Now in its 31st year, the annual Sydney festival and parade has been renamed New Mardi Gras. An idea Ms McCrossin finds appropriate.

‘Every week in some home, somewhere in Australia, a young person is telling their parents for the first time that they think they might be gay or lesbian and every week a family is facing this for the first time.

‘For me the Sydney Gay and Lesbian Mardi Gras and indeed all the activities in the different capital cities around the country are always a great message to families and to those individuals that there are a lot of people who think this is a normal part of human life… And that’s always a very important new message for someone.’

According to McCrossin, this year’s theme, Nations United not only reflects the thousands of overseas visitors who flock to Sydney for the parade but Australia’s own multicultural society.
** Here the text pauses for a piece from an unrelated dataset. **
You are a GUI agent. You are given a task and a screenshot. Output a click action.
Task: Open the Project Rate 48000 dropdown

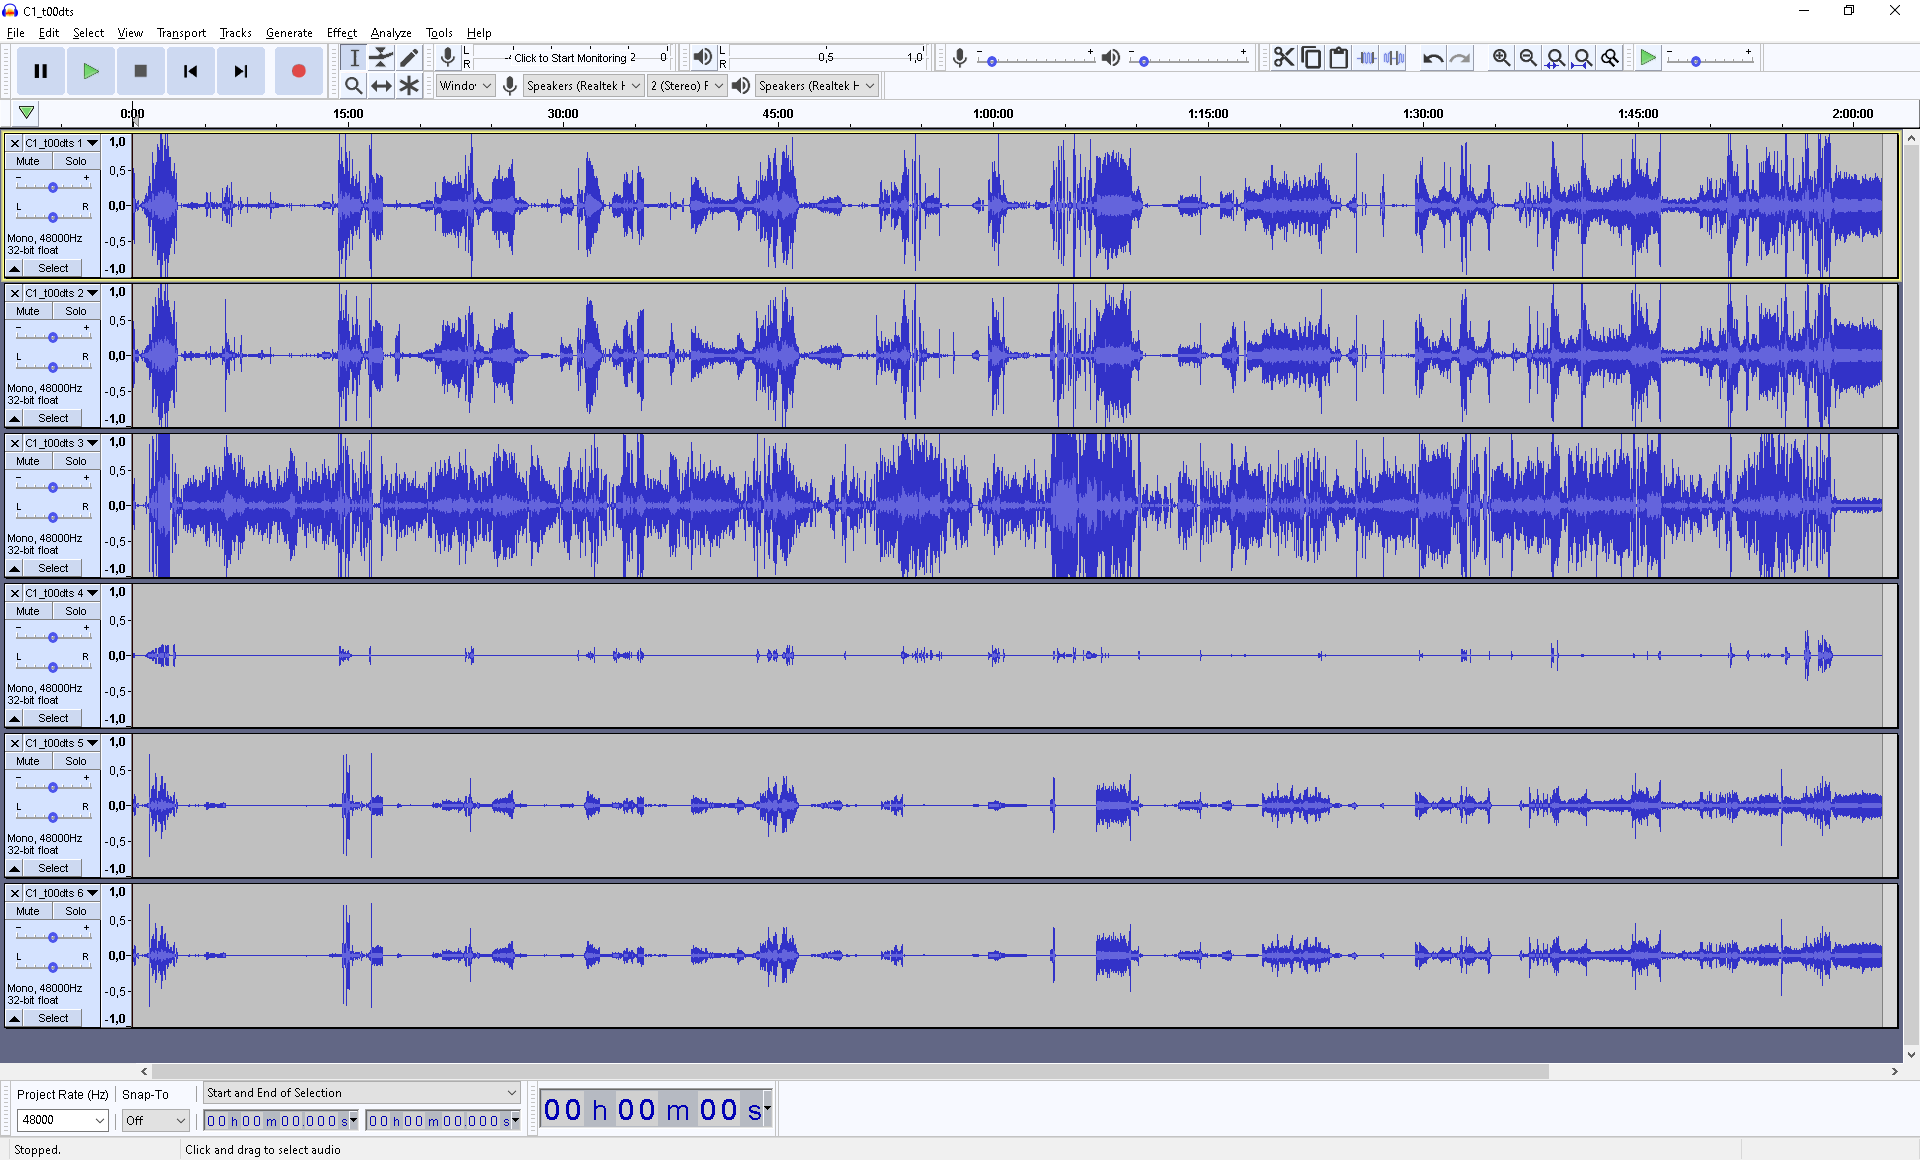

‘I was thrilled with Nations United as the theme because my experience is that every year in the Mardi Gras a new group come out from a particular country or a particular faith group or even a new part of government services.

‘There are some cultural communities where it (homosexuality) is absolutely unacceptable and people are at risk of physical violence even from family members and so I think Mardi Gras still has an important role to play in terms of support and advocacy in our multicultural society.’

Julie McCrossin will be co-hosting Foxtel’s live coverage of the 2009 Mardi Gras parade with Pam Ann.